- Directions -
Would you give back exactly the lines from the line with "Task: Open the Credits notebook icon" through the end of the entries below, both included, but none of the pictures?

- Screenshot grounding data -
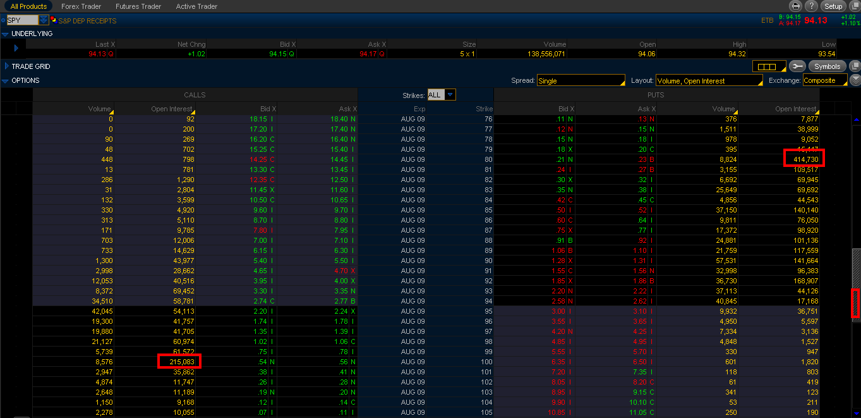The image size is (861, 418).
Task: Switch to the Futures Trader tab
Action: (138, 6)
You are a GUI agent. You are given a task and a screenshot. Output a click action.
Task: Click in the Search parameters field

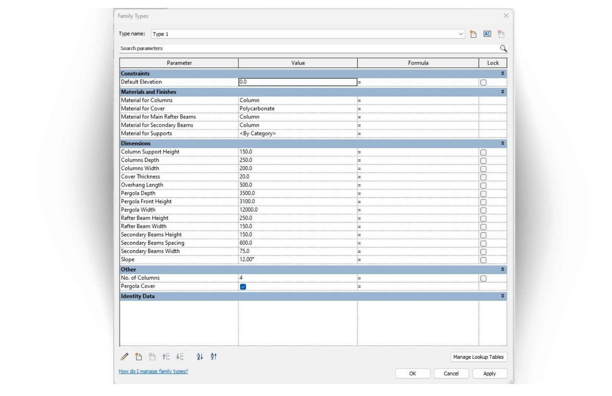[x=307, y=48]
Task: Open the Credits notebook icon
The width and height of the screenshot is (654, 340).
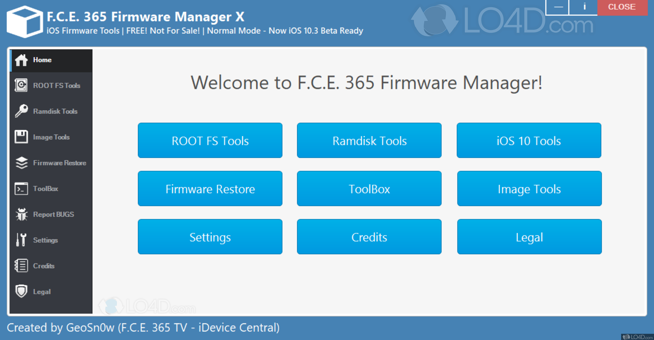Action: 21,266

- Response area -
Task: Open the Credits notebook icon
The width and height of the screenshot is (654, 340).
Action: 21,266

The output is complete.